– Я лучше знаю, что надо и что не надо, – сказал Иннокентий с достоинством и отошел.
– Что с ним? – удивился саксофонист. – Сдал до копейки.
– Лунев… – вздохнул Чиненков и залпом выпил коньяк.
– А что это все-таки, значит?
– Это значит – полетим… – мрачно сказал Чиненков.
– О! Тогда я побежал. Извините! – саксофонист исчез.
Чиненков посмотрел ему вслед и слил остатки его коньяка в свой фужер.
Руководитель полетов Афанасьев, как раненый зверь, метался у запертых дверей диспетчерского зала, в котором Леша продолжал методично сажать самолеты.
– Алексей, немедленно прекрати! – взывал он.
Афанасьев подбежал к окну. Увидев, что по взлетно-посадочной полосе катится очередной самолет, он снова подбежал к двери.
– Сажай! Сажай! Потом я тебя посажу!
За дверью слышался ровный глуховатый голос Леши:
– Рейс 4918, вас понял. Даю координаты. Удаление восемь, курс 250. Посадку разрешаю…
Афанасьев вновь подбежал к окну. Вывернув шею, стал вглядываться в небо. Поодаль в нерешительности маялись Саша и Миша.
– Что вы стоите?! Вызывайте «Скорую»! – накинулся на них Афанасьев.
– Зачем?
– Он сумасшедший! Не видите?!
По полосе катился зарубежный самолет с маркой авиакомпании «САС». Афанасьев приник к двери диспетчерского зала.
– Лешенька, христом-богом прошу… Зачем губишь? Зачем иностранца посадил? Нам и без иностранца не разобраться… Что он о нас подумает?.. Алексей! Ты слышишь меня?! – сорвался он в крик.
– Рейс 4617, посадку разрешаю… – донесся из-за двери Лешин голос.
– Леша, мне же до пенсии полгода. Потерпи чуток… Потом сажай кого хочешь… Будь человеком, Алексеи!.. – умолял Афанасьев.
Он вдруг выпрямился, глаза его сверкнули безумным огнем.
– Предатель! – заорал он и вдруг схватился за грудь.
– Вызывай «Скорую», – шепнул Миша Саше.
Тот побежал по коридору.
Афанасьев без сил подошел к окну, оперся на подоконник.

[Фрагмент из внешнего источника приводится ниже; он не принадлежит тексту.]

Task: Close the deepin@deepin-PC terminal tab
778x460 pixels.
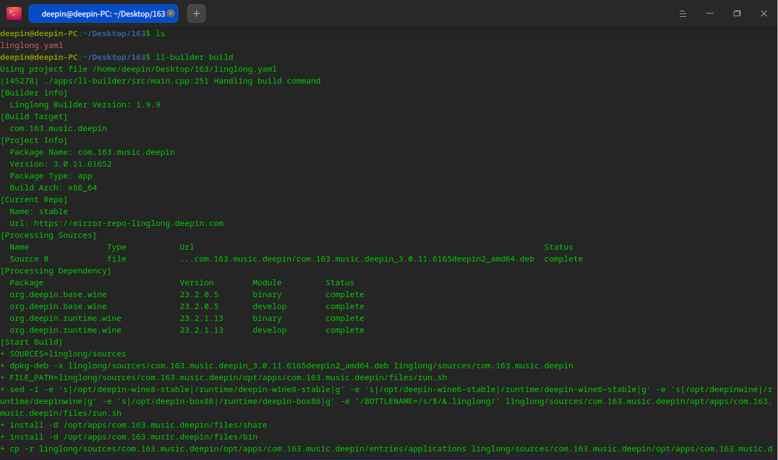Action: tap(171, 13)
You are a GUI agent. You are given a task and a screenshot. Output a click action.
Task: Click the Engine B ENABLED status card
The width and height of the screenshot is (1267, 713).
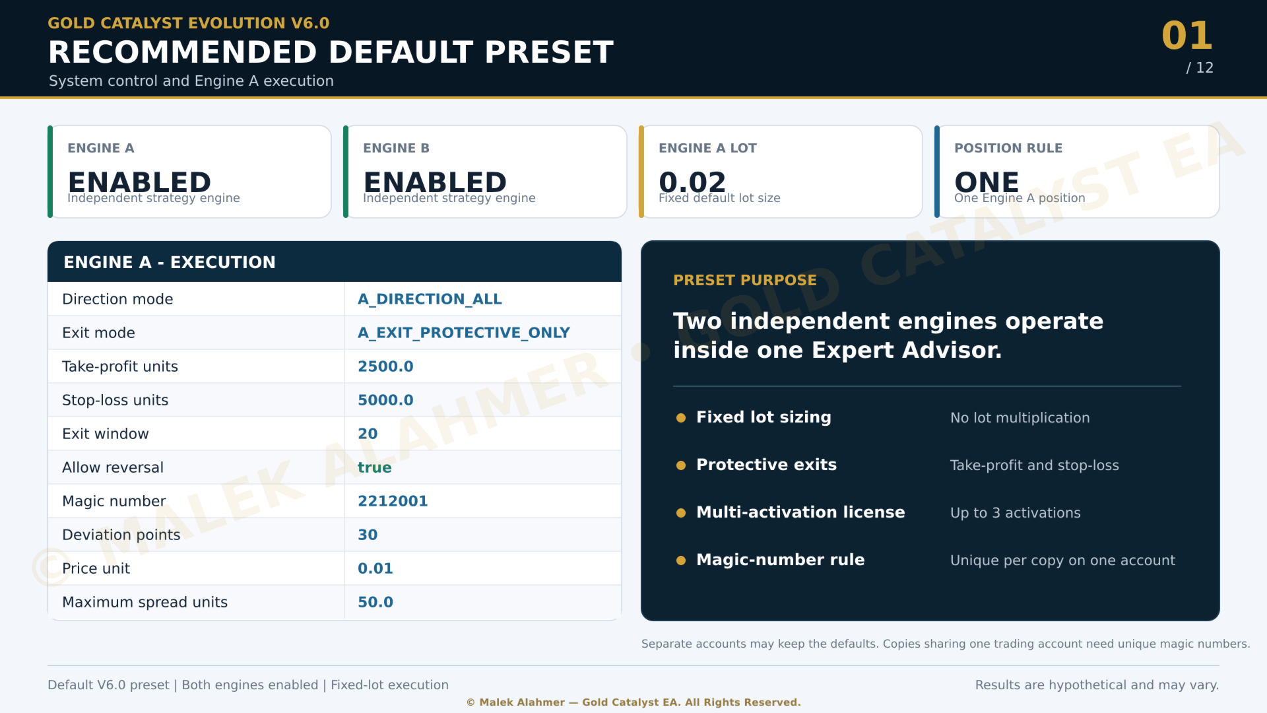pyautogui.click(x=485, y=172)
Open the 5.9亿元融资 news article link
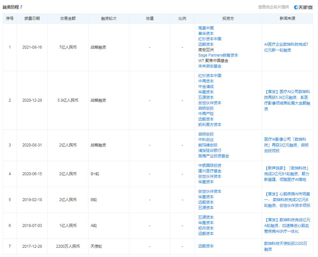 tap(287, 100)
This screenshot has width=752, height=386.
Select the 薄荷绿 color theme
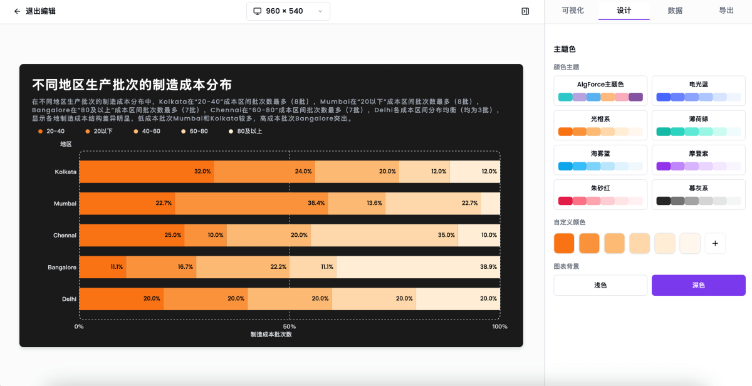pos(698,125)
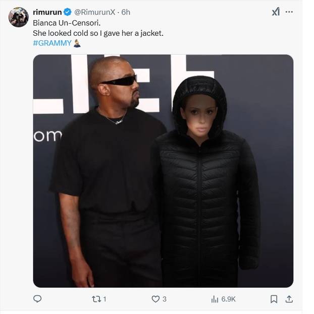Click the retweet count of 1

[104, 299]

– Как сажает… – восхищенно прошептал он. – Как классно сажает… Гаденыш… Мне бы так сажать.
У кабинки справочного бюро в немом молчании застыла огромная толпа пассажиров. Новости передавались по цепочке от деревенской старушки, которая так и дежурила у окошка с просунутой в него головой, и далее по залу, как волны.

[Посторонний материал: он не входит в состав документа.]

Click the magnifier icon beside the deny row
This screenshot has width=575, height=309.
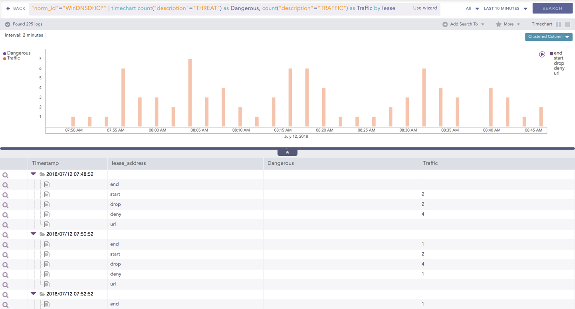(6, 214)
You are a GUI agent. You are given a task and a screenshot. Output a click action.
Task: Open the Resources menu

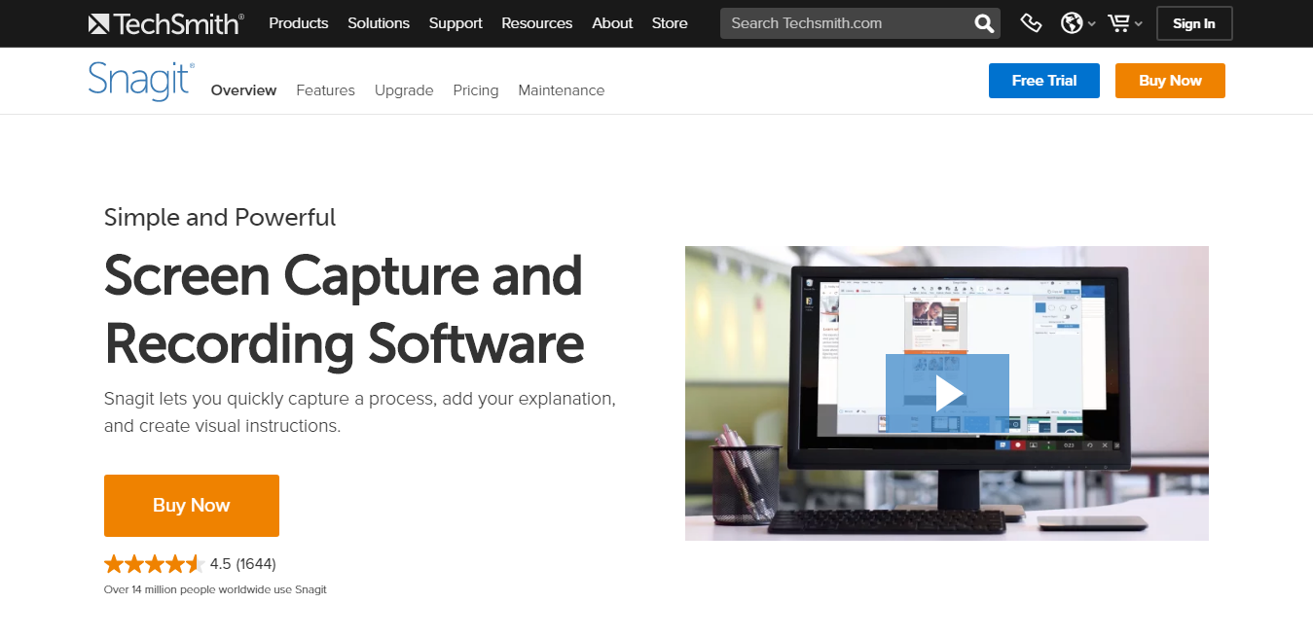537,23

Надя в кабинке рассказывала, старушка изредка поворачивалась к толпе и передавала свое резюме.
– Говорит: добрый, – и снова головой в окошко.
– Добрый… добрый… добрый… – зашелестело в толпе.
– Говорит: двое детей. Жена – инженер.
– Двое детей… инженер… жена… – пошло кругами.
И снова напряженное ожидание.
– Говорит: честный. Без обману.
– Честный… обману… честный…
Последовала долгая пауза, во время которой тишина достигла такой степени, что стало слышно, как мяучит где-то кот.
– Говорит: не пьет! – радостно сообщила старуха.
В толпе разнесся гул не то одобрения, не то изумления.
– Спроси, бабуля, порядок будет или нет?
Старушка сунула голову в окошко и тут же вынырнула.
– Порядок любит! – одобрительно передала она.
– Любит… любит… любит… – передавалось по цепочке.
– Пошли, Георгий, все понятно, – кивнул грузин своему приятелю, и они начали выбираться из густой толпы. Люди смыкались за ними.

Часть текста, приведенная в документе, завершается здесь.